We had a great trip to Fort Ancient Earthworks and Nature Preserve to see the 2,000 year old, human-built earthen walls in the Little Miami River Valley with our Conestoga group (Ohio history). It is believed to be a sacred and ceremonial site, and was never a Fort, but got that name before people knew what it was. http://fortancient.org/

Then we went to Lebanon, OH to the famous Golden Lamb restaurant, had a wonderful meal, and visited the Harmon Museum and Art Gallery. https://www.harmonmuseumohio.org/

I haven’t downloaded photos yet, but I have a bunch!

Saturday, April 16, 2016

Michael B. Bateham and Sullivan D. Harris and me

The problem with spring cleaning is you stop to look things up.  When I found two copies of Ohio Farmer, July 1998, in the laundry room, I decided to look up my article in that journal, "A passion for writing agriculture" (I think the editor supplied the title).
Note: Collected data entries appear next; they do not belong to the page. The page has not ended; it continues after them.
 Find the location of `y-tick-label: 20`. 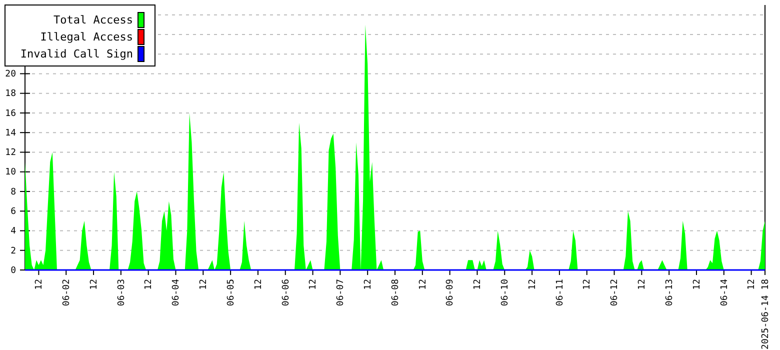

y-tick-label: 20 is located at coordinates (10, 75).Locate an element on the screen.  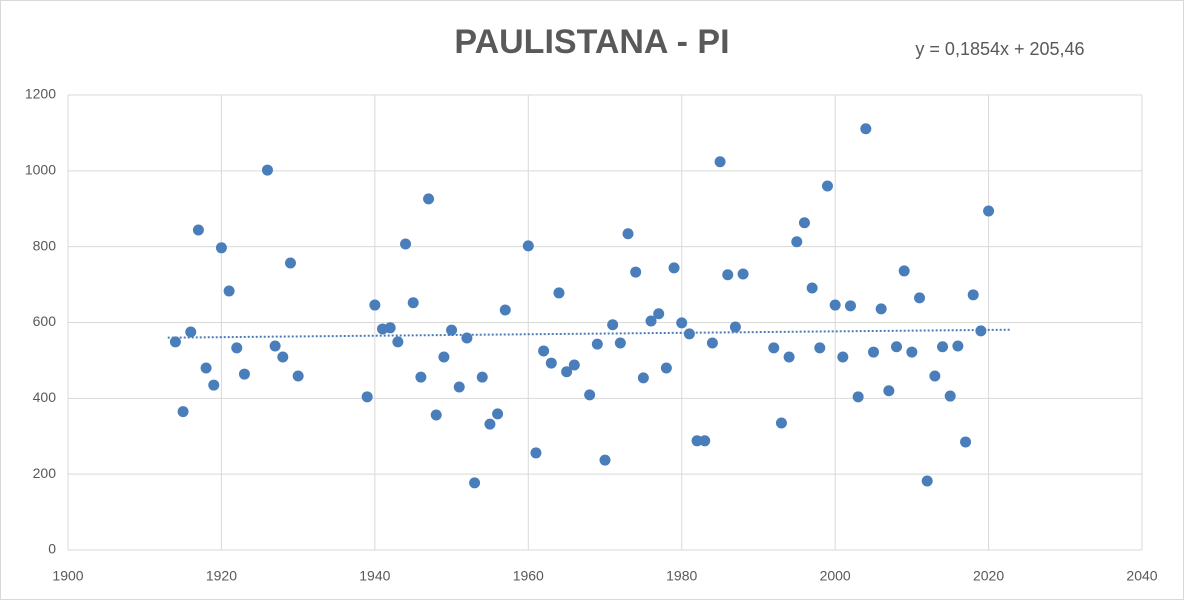
y-tick-label: 1000 is located at coordinates (40, 170). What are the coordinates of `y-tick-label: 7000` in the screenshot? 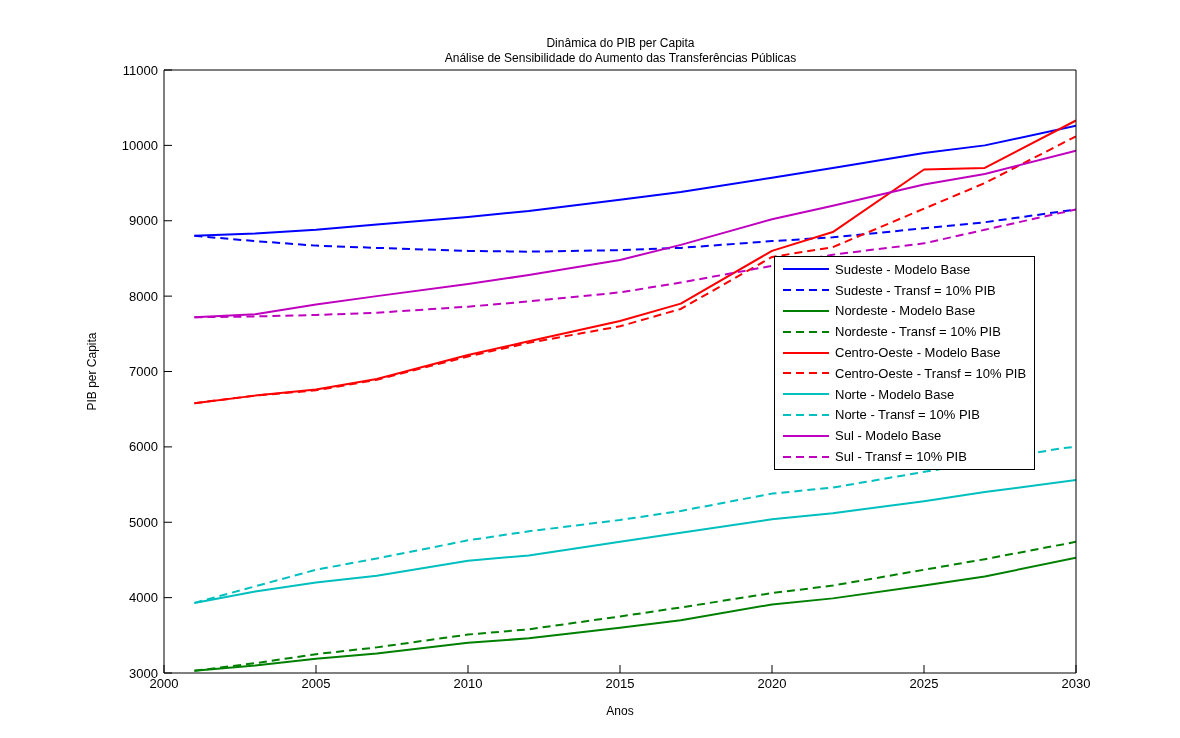 It's located at (144, 372).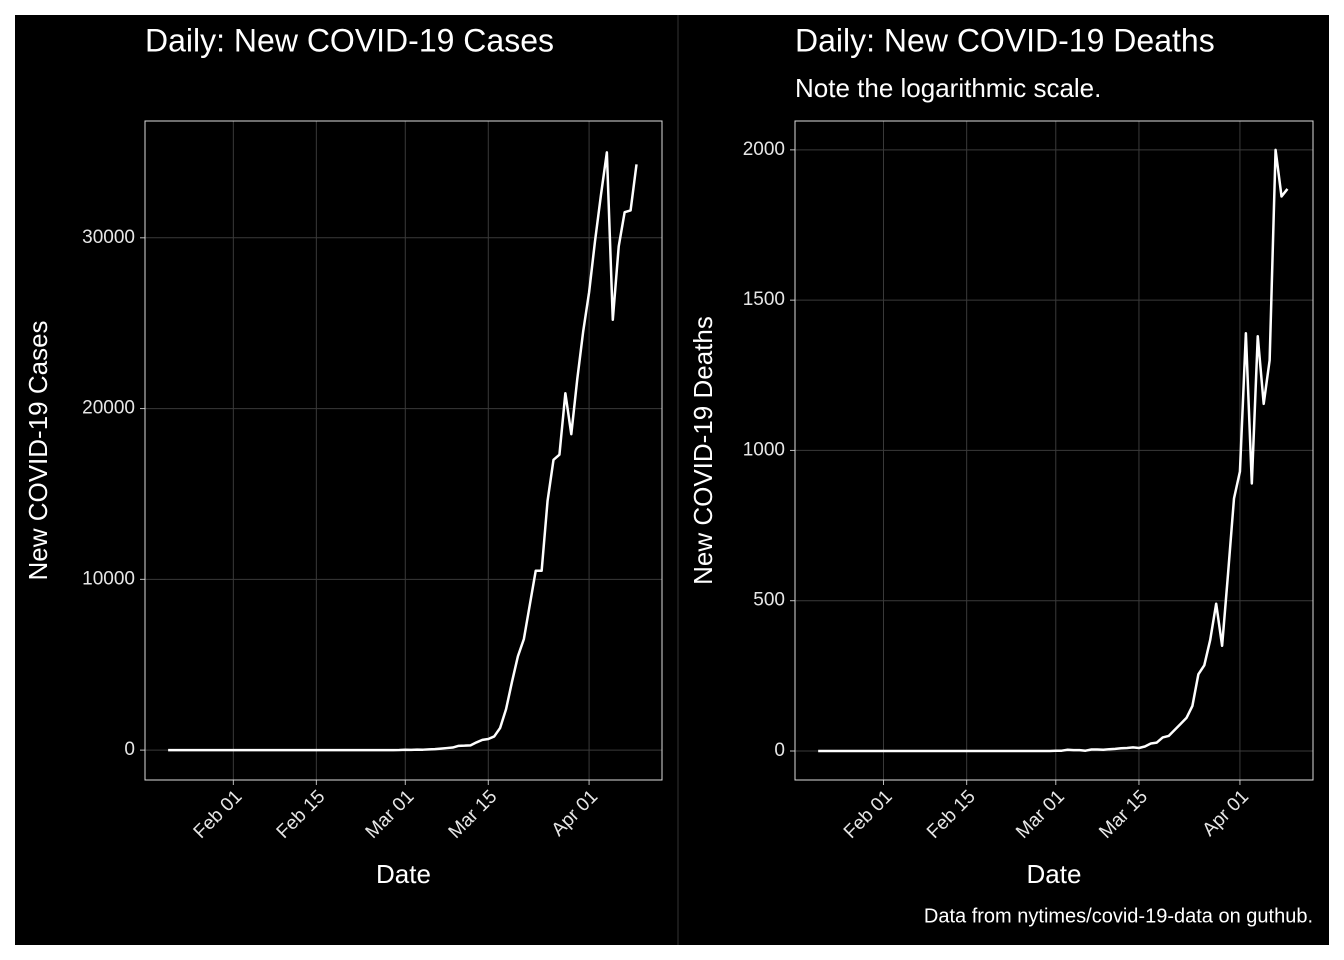 Image resolution: width=1344 pixels, height=960 pixels. I want to click on y-axis-title: New COVID-19 Cases, so click(38, 450).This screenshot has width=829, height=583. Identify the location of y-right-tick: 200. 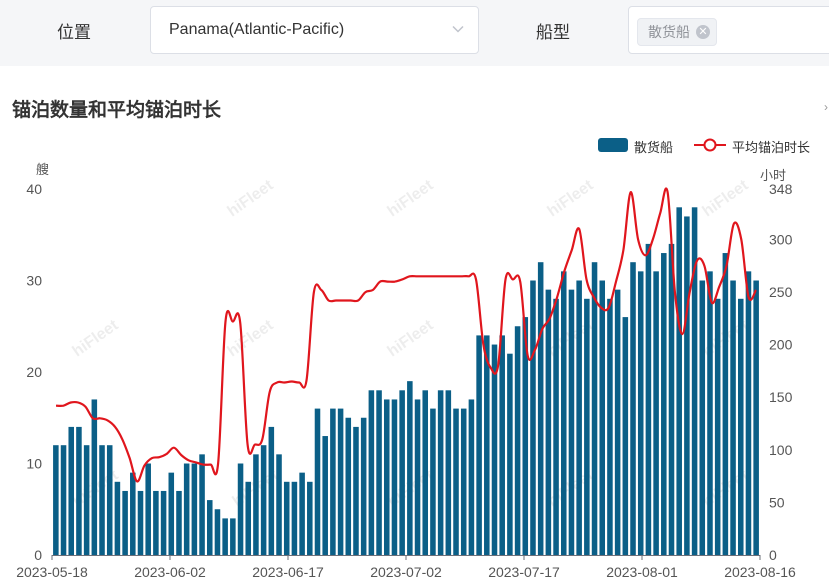
(781, 345).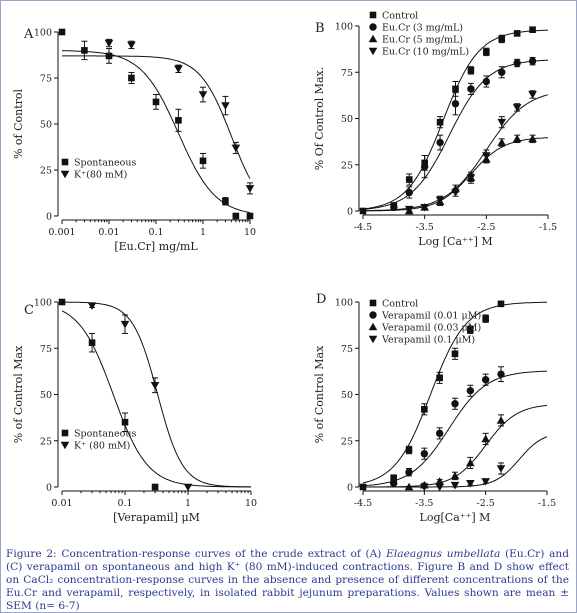  What do you see at coordinates (29, 310) in the screenshot?
I see `panel-letter: C` at bounding box center [29, 310].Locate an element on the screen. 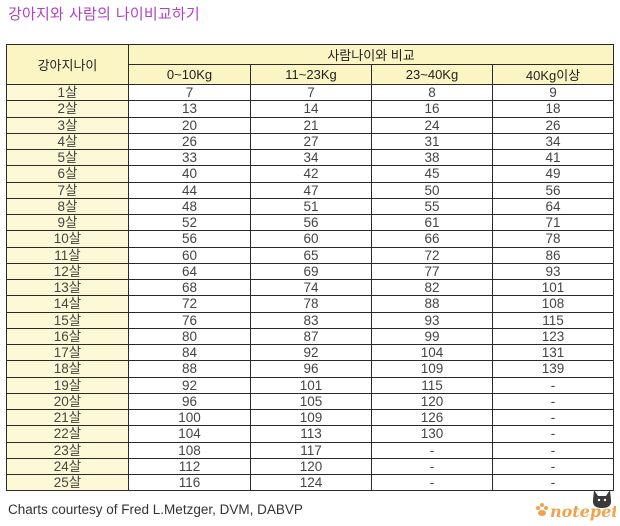 This screenshot has height=526, width=620. human-age-cell: 101 is located at coordinates (311, 385).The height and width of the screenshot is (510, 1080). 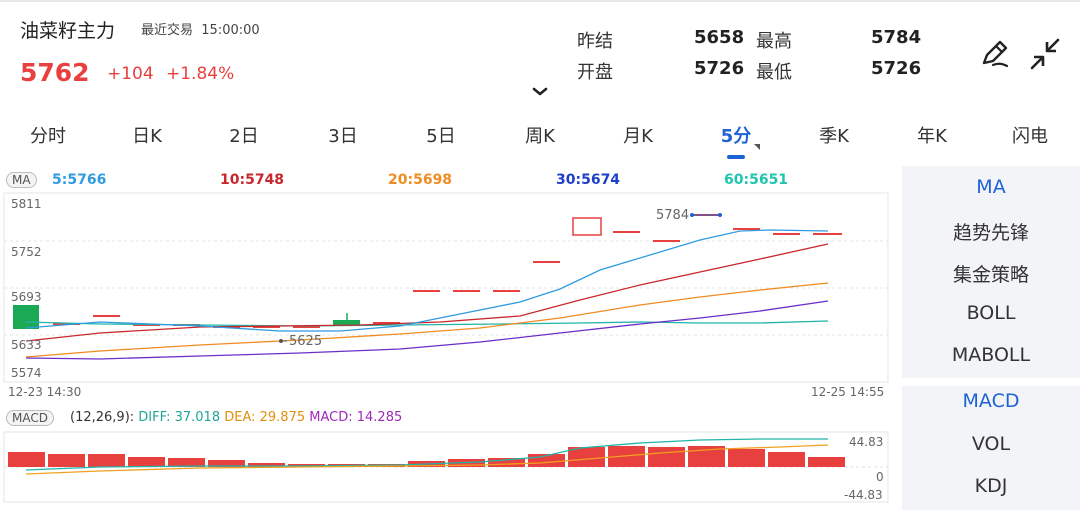 What do you see at coordinates (991, 401) in the screenshot?
I see `indicator-macd: MACD` at bounding box center [991, 401].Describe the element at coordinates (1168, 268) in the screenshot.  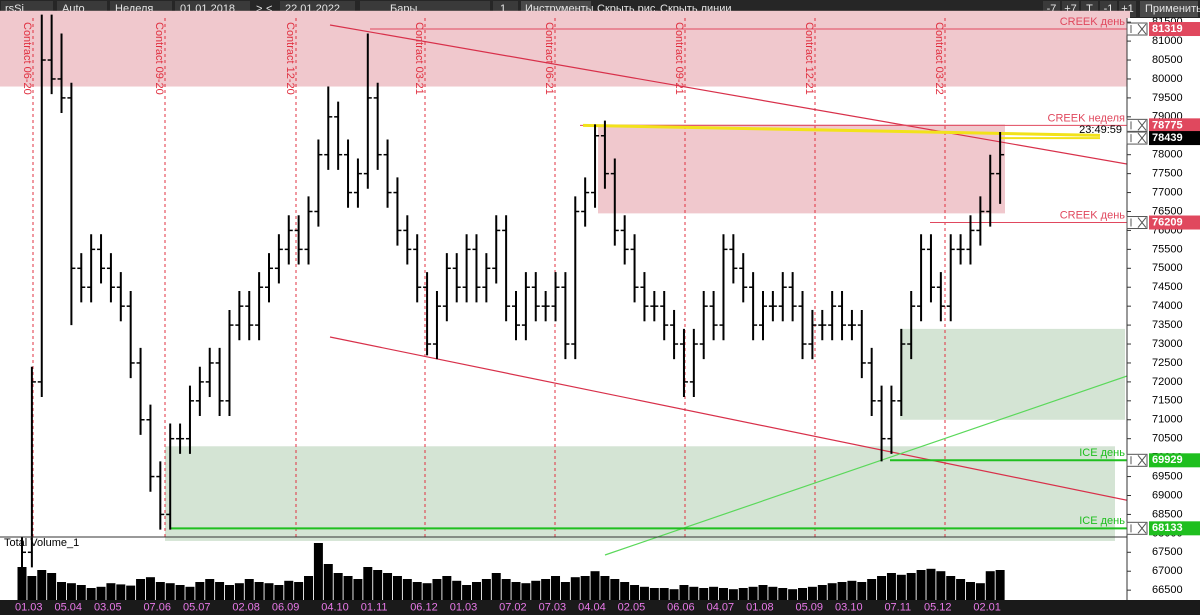
I see `y-tick-label: 75000` at that location.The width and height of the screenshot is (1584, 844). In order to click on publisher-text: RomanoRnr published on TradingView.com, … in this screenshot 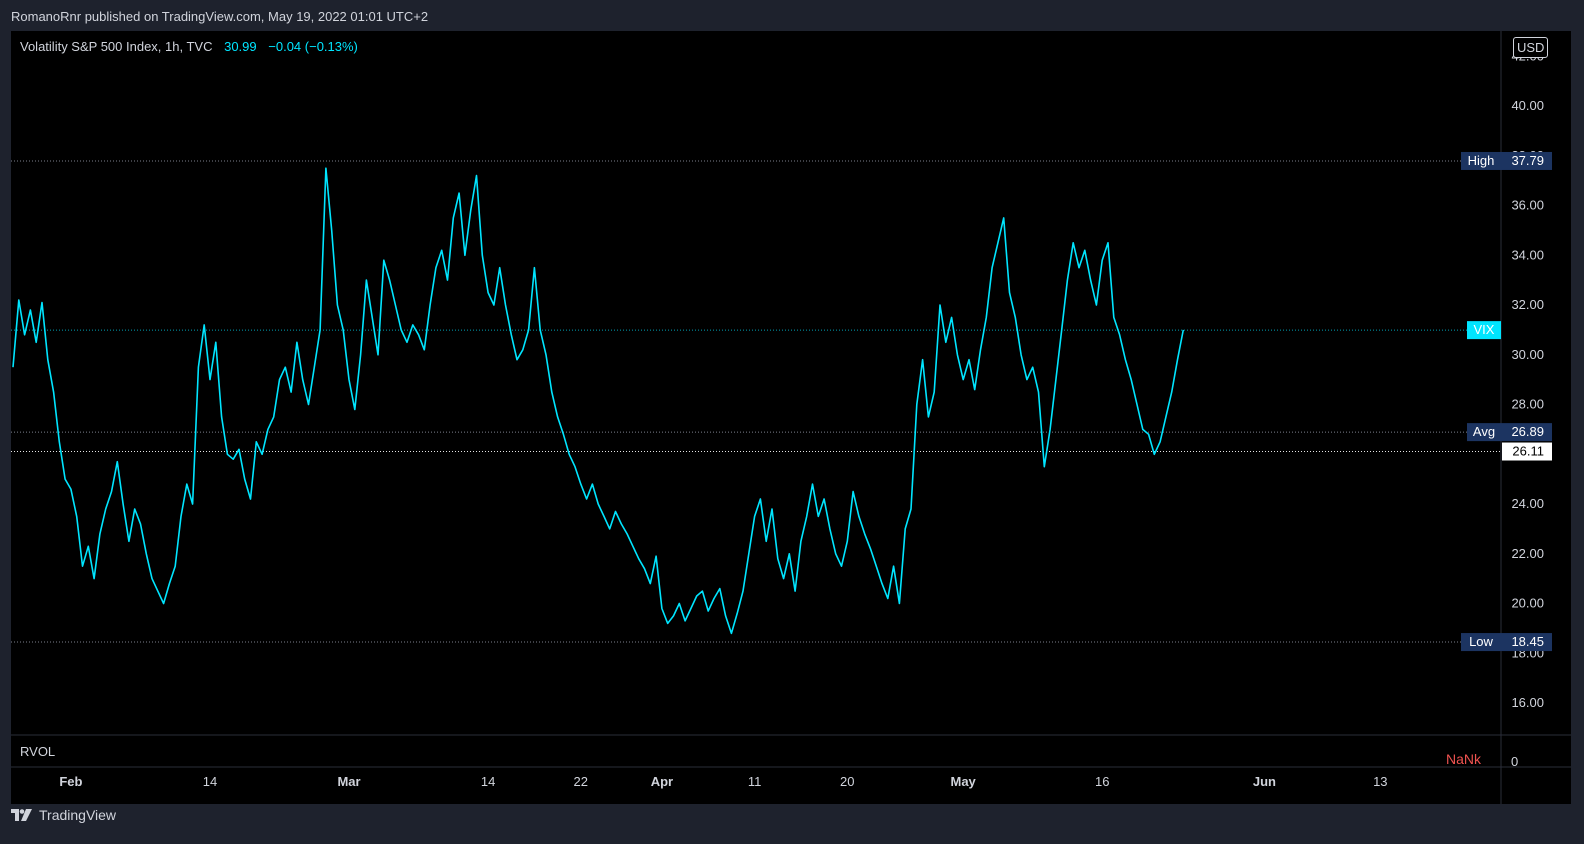, I will do `click(220, 16)`.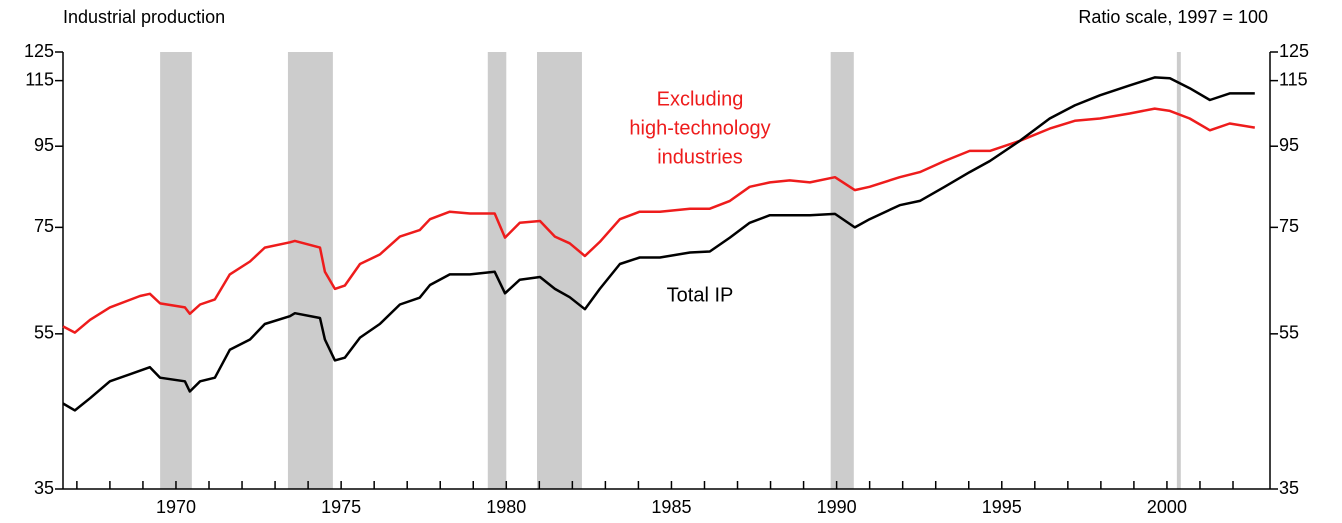 The width and height of the screenshot is (1342, 523). I want to click on series-label: high-technology, so click(700, 128).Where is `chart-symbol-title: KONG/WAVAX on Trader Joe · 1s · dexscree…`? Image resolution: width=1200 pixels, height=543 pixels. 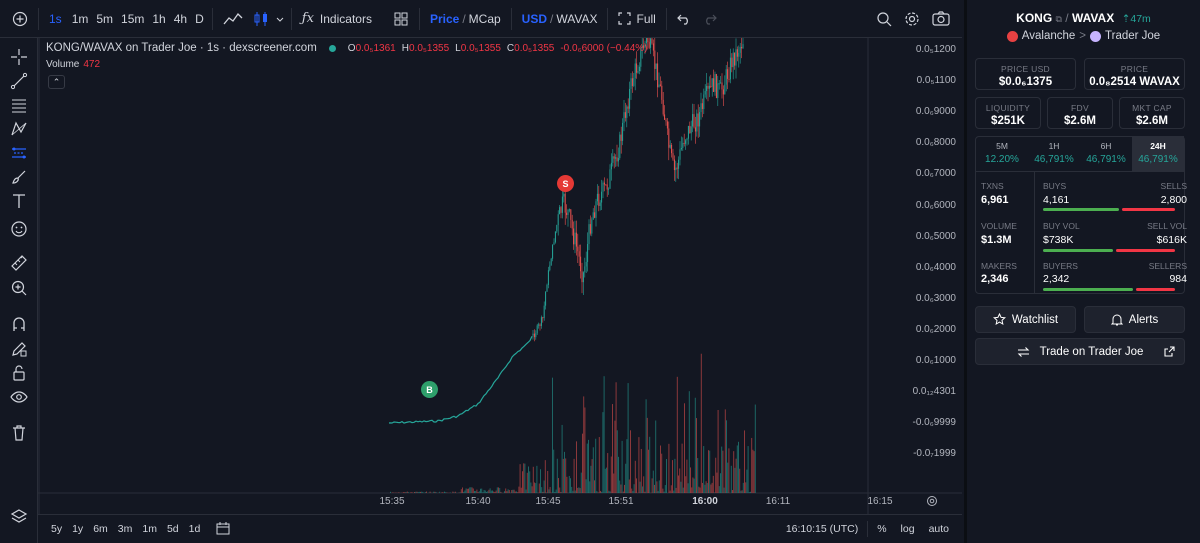
chart-symbol-title: KONG/WAVAX on Trader Joe · 1s · dexscree… is located at coordinates (182, 48).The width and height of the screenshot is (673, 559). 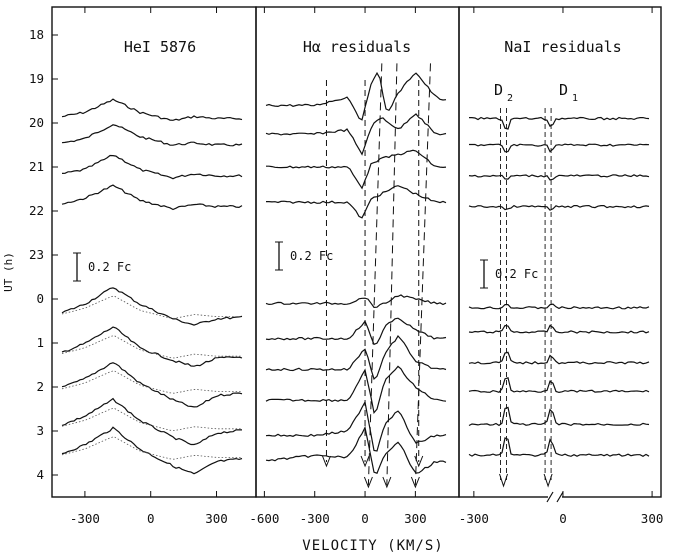 I want to click on line-label-d1-letter: D, so click(x=564, y=90).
But that search also brought up, The Serials Librarian: From the Printed Page to the Digital Age, Issue 2, 1999, Norma J. Brace [misspelled my name], A Commitment to Women— The Ohio Cultivator and The Ohio Farmer of the Nineteenth Century.  Serials Librarian used to combine articles into special issues, maybe still does if it exists today. Both men had successful careers in publishing and I had a lot of fun researching their lives.  What is shocking is they want $41 for the article, or $162 for the issue! Really, if you need this, try Interlibrary Loan. Or, I probably have a hundred or so stashed somewhere.
From 1845 to 1865 the editors of two Ohio agricultural periodicals encouraged women authors, editors and poets by publishing their fiction, essays, poetry and household advice. Thomas Brown of The Ohio Farmer a weekly family newspaper out of Cleveland, and Michael B. Bateham and Sullivan D. Harris of The Ohio Cultivator a semi-monthly journal published in Columbus, offered discussions of woman's suffrage, female higher education, domestic issues and temperance in the columns of Josephine Bateham, Frances Dana Gage, Anna Hope, Hannah Tracy Cutler and Metta Fuller Victor, among others.